Friday, September 4, 2015

40 Year Itch : All Their Thundering


Brian Eno : St. Elmo's Fire


   Brian Eno came upon the elegant ambient music sounds that make their first appearance in songs like "Zawinul/Lava" on Another Green World as the result of two accidents. The first one nearly killed him. On a cold night in January, 1975, Eno stumbled in front of an oncoming taxi. He related the quick succession of his thoughts to People Magazine in 1983:

"At that instant my mind was operating incredibly fast," he recalls. "On one channel, I thought, 'So that may be the last thing I do.' Then I thought, 'If I'm going to survive this, I've got to get up as soon as it hits me,' because I could see another car following the taxi that would surely swerve around and run over my head. The third thing I thought was, 'Who is going to get in touch with my girlfriend?' And the fourth thing was, 'Isn't the brain an incredible thing? It's like a 24-track tape with all these things going on at once.' It sounds ridiculous, but in that moment I developed a theory about how my brain worked. Then I got hit."


Recovering from the collision, Eno came upon the second accident when he played some harp music on a turntable. Once he got back in bed, he realized he had left the volume too low.

"At first I thought, 'Oh God, I wish I could turn it up, but then I started to think how beautiful it was. It was raining heavily outside and I could just hear the loudest notes of the harp coming above the level of the rain."

**Stated goal A**
In one to three sentences, explain why, according to the Brian Eno post, Eno thought he had to get up as soon as the taxi hit him.
The records have no connection to the Brian Eno post.

Records from a dataset

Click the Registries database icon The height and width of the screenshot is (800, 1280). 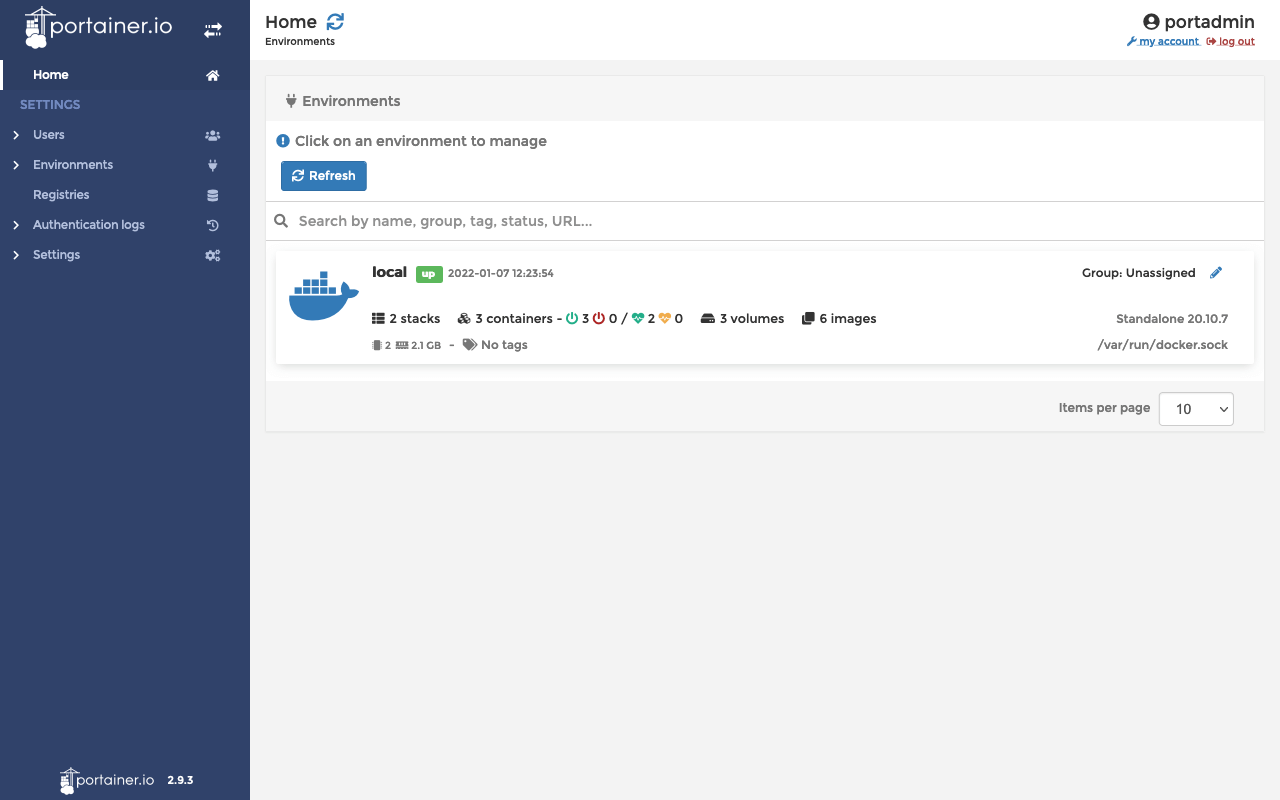(x=212, y=195)

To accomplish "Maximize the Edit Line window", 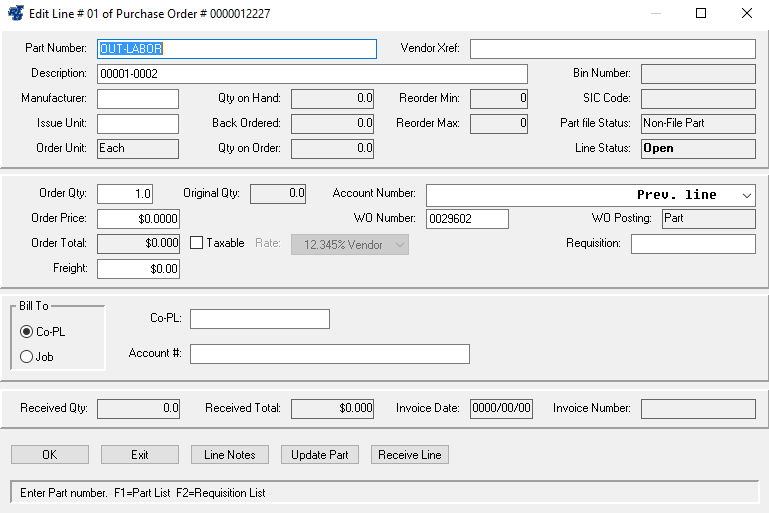I will point(701,14).
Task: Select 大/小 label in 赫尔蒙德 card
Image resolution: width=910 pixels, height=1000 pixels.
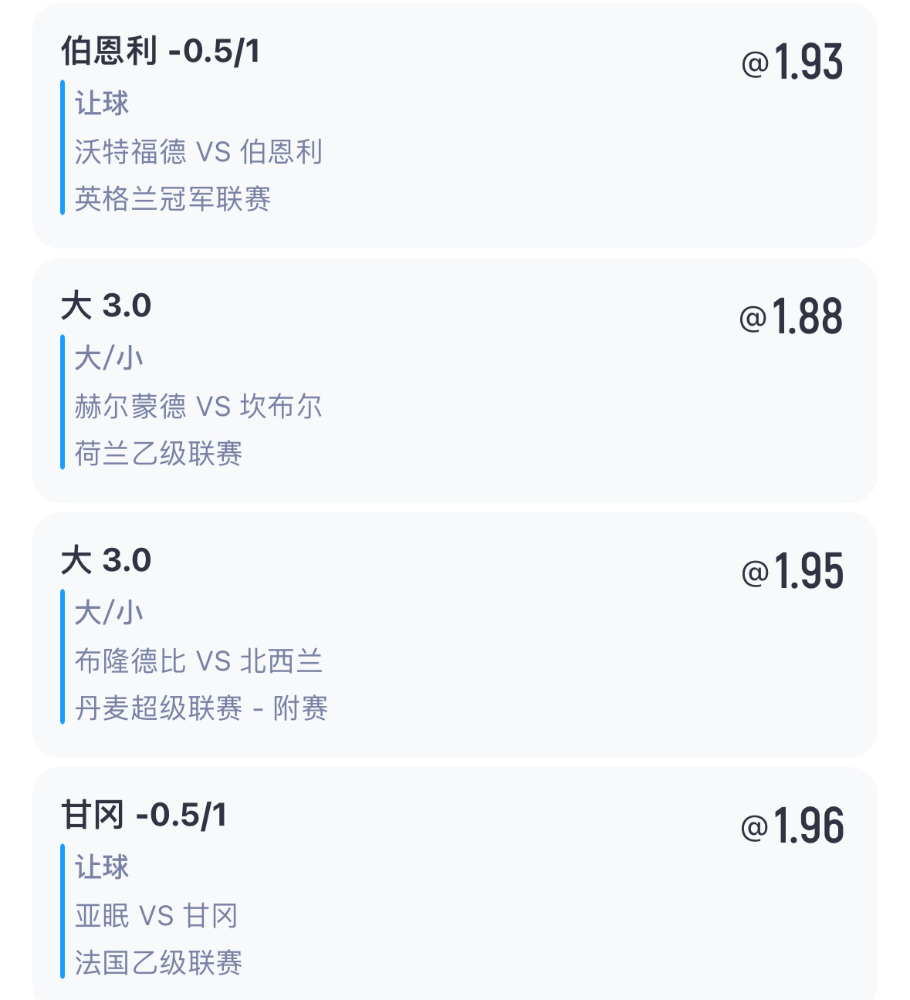Action: 108,358
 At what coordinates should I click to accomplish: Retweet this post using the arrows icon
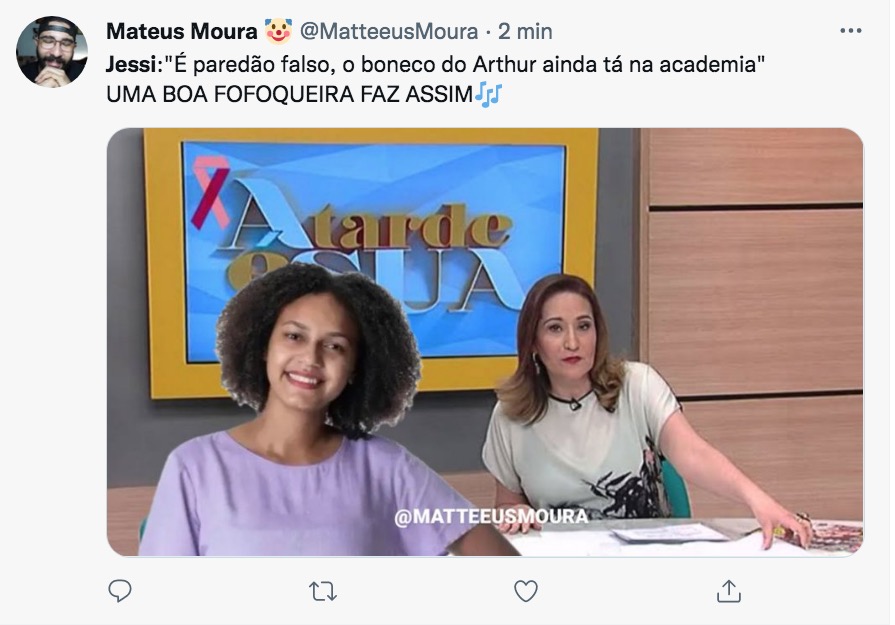[323, 591]
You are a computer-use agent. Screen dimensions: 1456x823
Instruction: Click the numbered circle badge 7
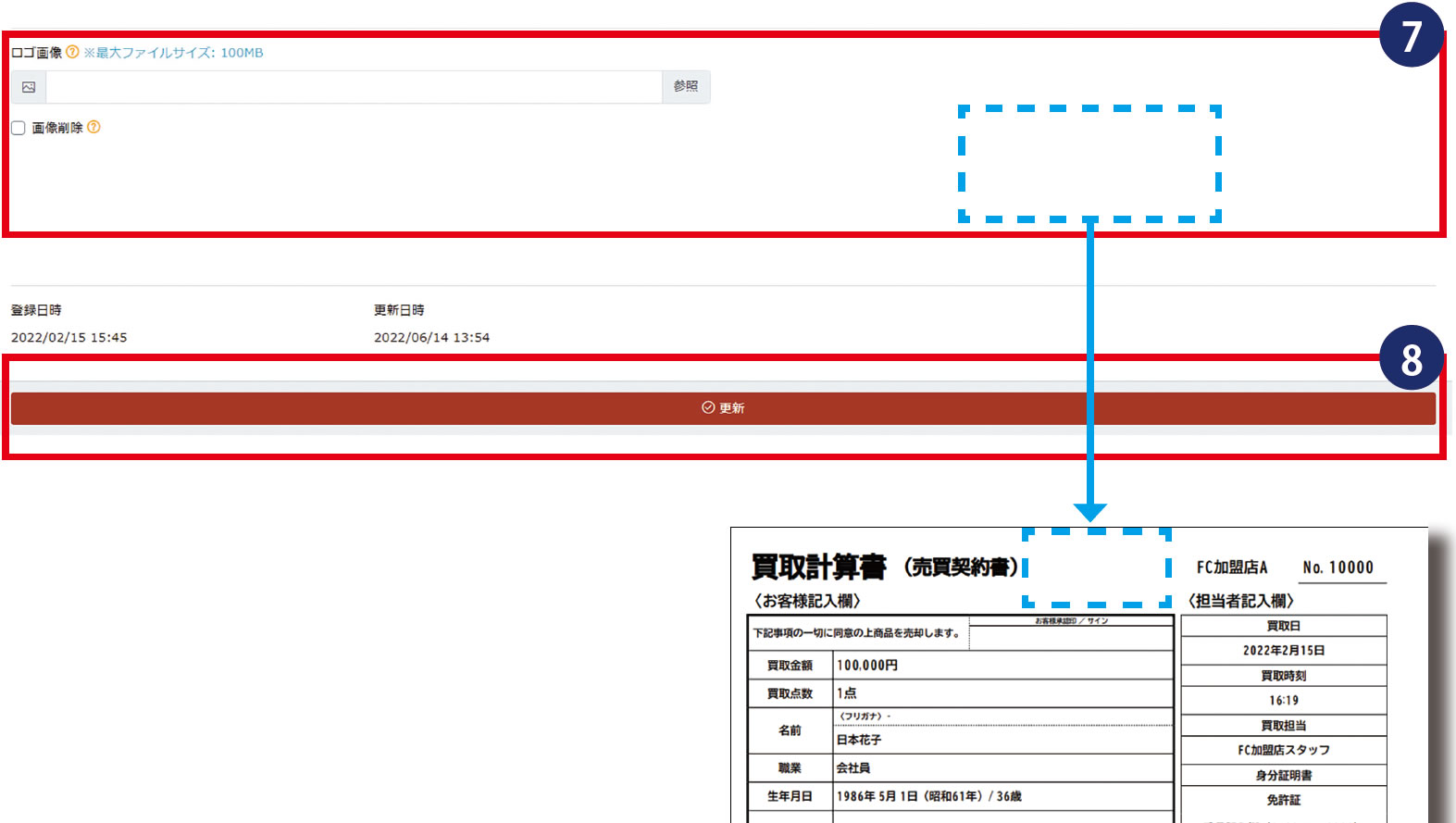click(x=1410, y=35)
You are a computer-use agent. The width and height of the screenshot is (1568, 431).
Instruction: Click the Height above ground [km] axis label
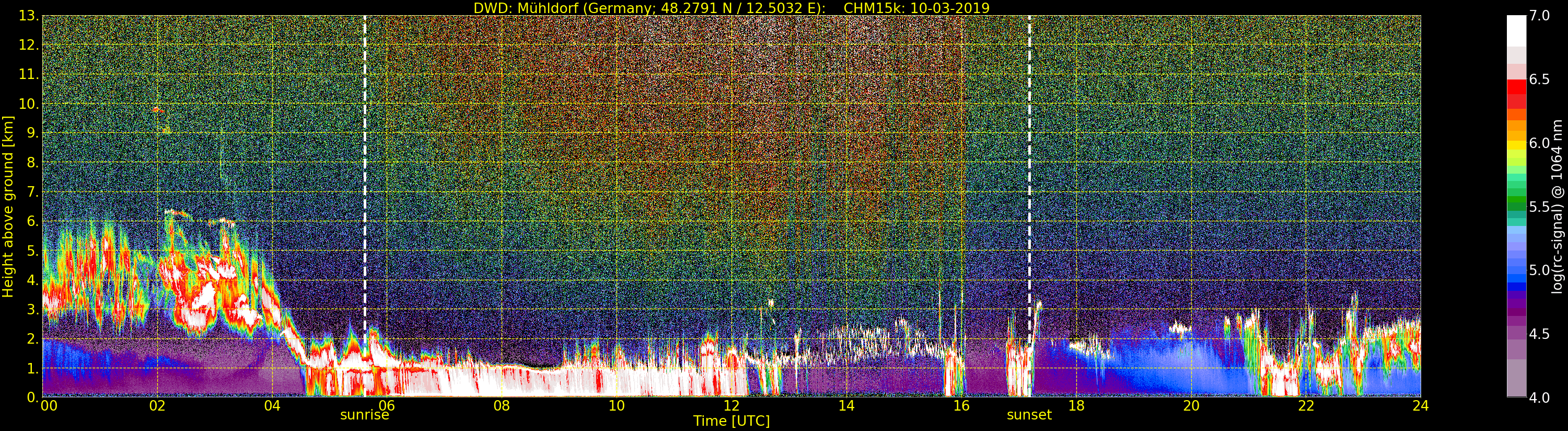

**Stated goal B**
Pick out every line of the records that contains the string "label", matching case exactly.

**Written solution A**
He could see another car following the taxi, and he expected it to swerve around and run over his head.

**Written solution B**
Task: Select 大/小 label in 赫尔蒙德 card
Instruction: Click the Height above ground [km] axis label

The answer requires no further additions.